Yes, there have been negative experiences but this illustrates the mistake I made and I've seen many others make - anyone who would cast you aside over an unavoidable health problem is not a "friend", so let's stop dignifying them.
They have no place here.
My family shared all of my frustration - they worried with me about time off work, ranted with me when I'd yet again come up against an obstructive doctor, and held my hand when I just needed to cry. More importantly than that they reassured me that it was in fact perfectly acceptable to cry. It still makes me cringe thinking about how many days of work my self-employed Dad lost through that first year.

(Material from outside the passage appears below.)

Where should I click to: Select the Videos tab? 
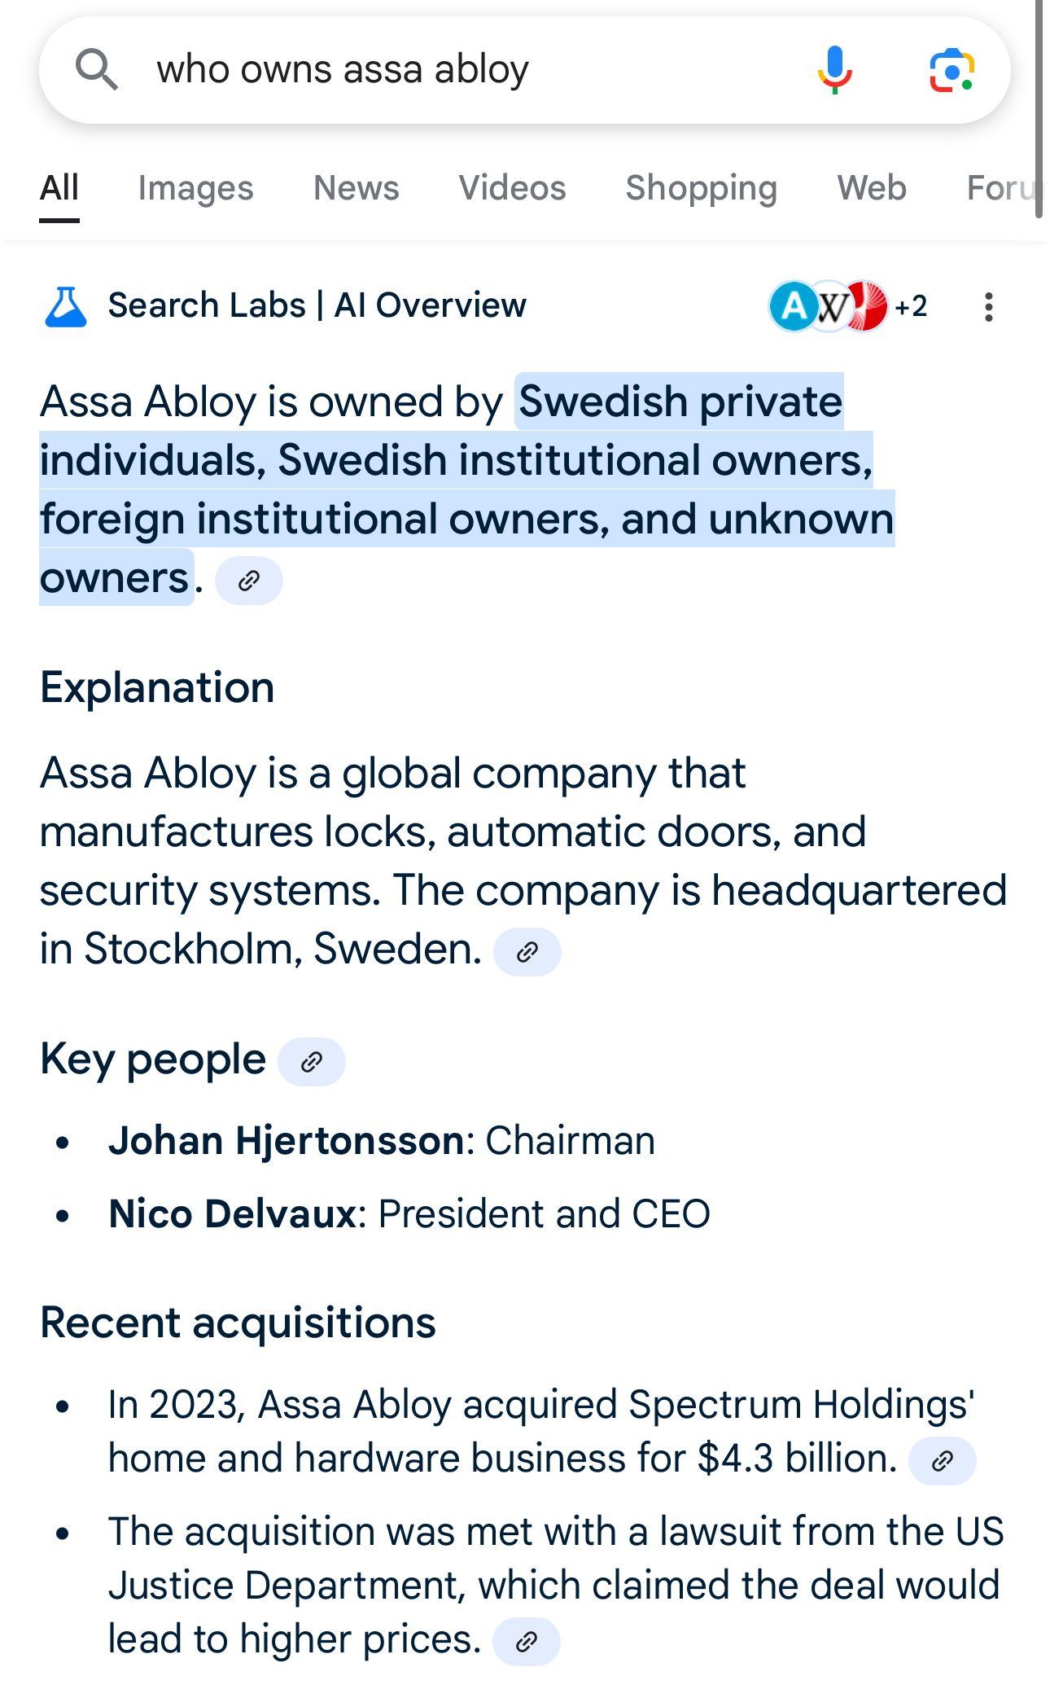512,187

Dad was living with me so saw the best and worst of all of it, and I am very grateful for his patience and forbearance even when I was undoubtedly being a pain in the neck.
My Mum has been there in spirit all the time, although living in a different city caused its problems. She has an astounding ability to say the right thing at the right moment and puts up with all my ups and downs.
My partner is a hero. Because he sees it all - all the different facets and all the punishing trial and error, all the times I don't know where to go next or what to do - and never flinches. And I'll be the first to admit I am not the nicest of individuals when being in pain and lack of sleep combine. Hell hath no fury like a lady who's fed up.
(On a recent reconnaissance mission to scout the "outside" - posing as a wedding, naturally.)
"Immeasurably blessed" was not an overstatement. My friends are incredible - whether it's talking about the problems, accepting I don't want to talk about them, asking the right questions and not asking the wrong ones or just purely being there if and when needed, they are a treasure utterly invaluable.
One of the huge positives of my situation - and I am aware that seems an odd thing to say - is the friends I've actually made as a direct result of being ill. Some I already knew as acquaintances and the friendship developed through the common ground of ill health. Fellow bloggers Jenny and Shane are two such examples - and I'd ask anyone who has taken the time to read this to have a look at their blogs too. There are more and I'm grateful for each and every one. Through writing this blog I am constantly coming into contact with new people and it's been a very uplifting and cathartic experience.
To finish - you'll no doubt have noticed the talk of Bloodstock Open Air in So Say We All? Well, one of said friends and I have a pact to fight (or maybe enlist help!) our way to the front on the Saturday evening for Avantasia's first UK appearance.